Verifying Hard Link Creation
Checking the Inode Number
One way to verify the creation of a hard link is to check the inode number of the files. The inode number is a unique identifier for a file in the Linux file system. If two files have the same inode number, they are hard links pointing to the same file data.
You can use the ls -i
command to display the inode number of a file:
$ ls -i file1.txt file2.txt
12345 file1.txt
12345 file2.txt
In the example above, both file1.txt
and file2.txt
have the same inode number 12345
, indicating that they are hard links.
Checking the Hard Link Count
Another way to verify the creation of a hard link is to check the "hard links" count for the file. The ls -l
command displays the number of hard links for each file.
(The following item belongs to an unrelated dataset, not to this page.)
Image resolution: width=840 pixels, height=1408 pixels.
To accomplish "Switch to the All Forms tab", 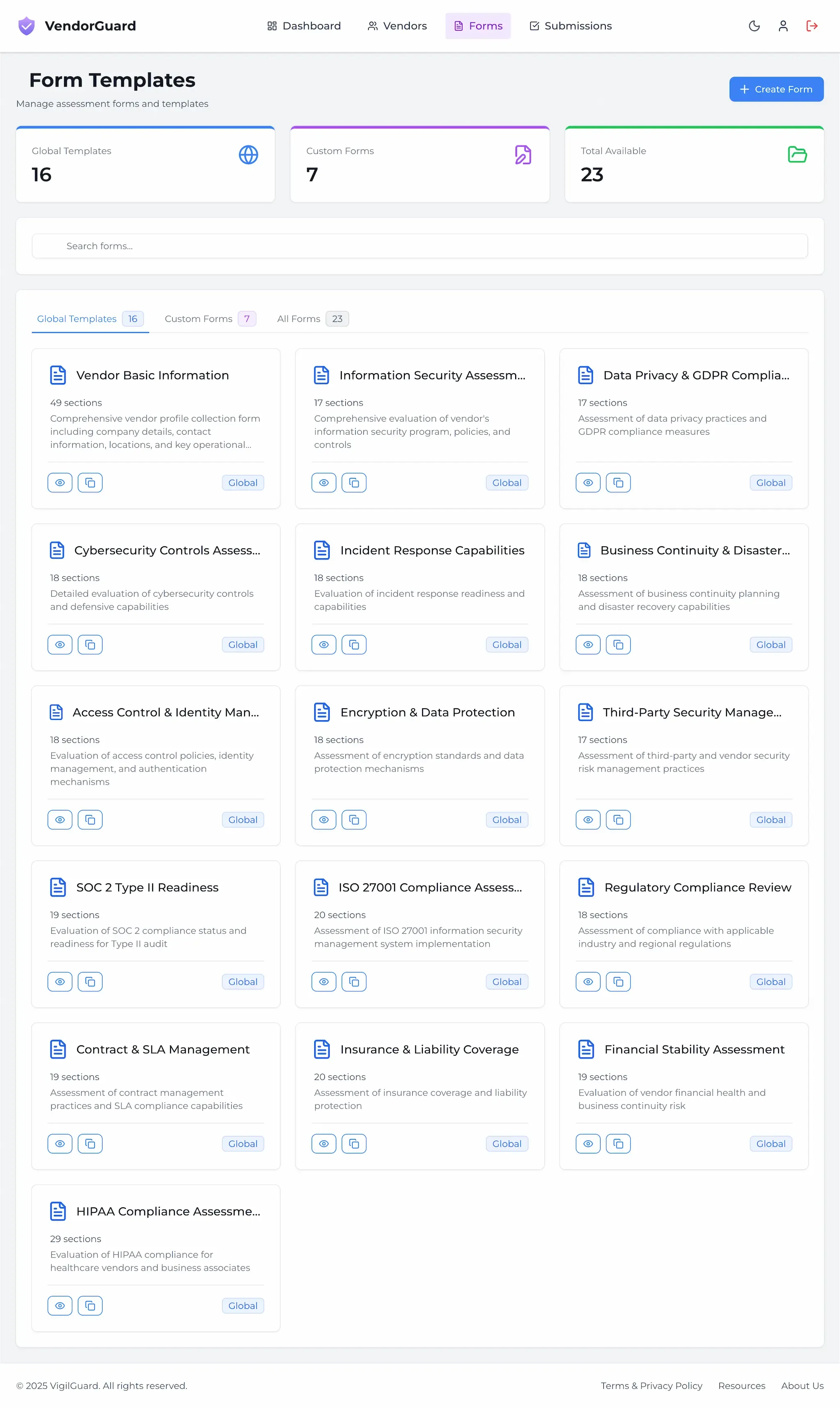I will [298, 319].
$ ls -l file1.txt file2.txt
-rw-rw-r-- 2 user user 0 Apr 12 12:34 file1.txt
-rw-rw-r-- 2 user user 0 Apr 12 12:34 file2.txt
In the output above, you can see that both file1.txt
and file2.txt
have "2" hard links, indicating that they share the same inode.
graph LR
A[file1.txt] -- Hard Link --> B[file2.txt]
C[Inode 12345] -- Shared --> A
C -- Shared --> B
By checking the inode number and the hard link count, you can verify that the hard link has been successfully created in Linux.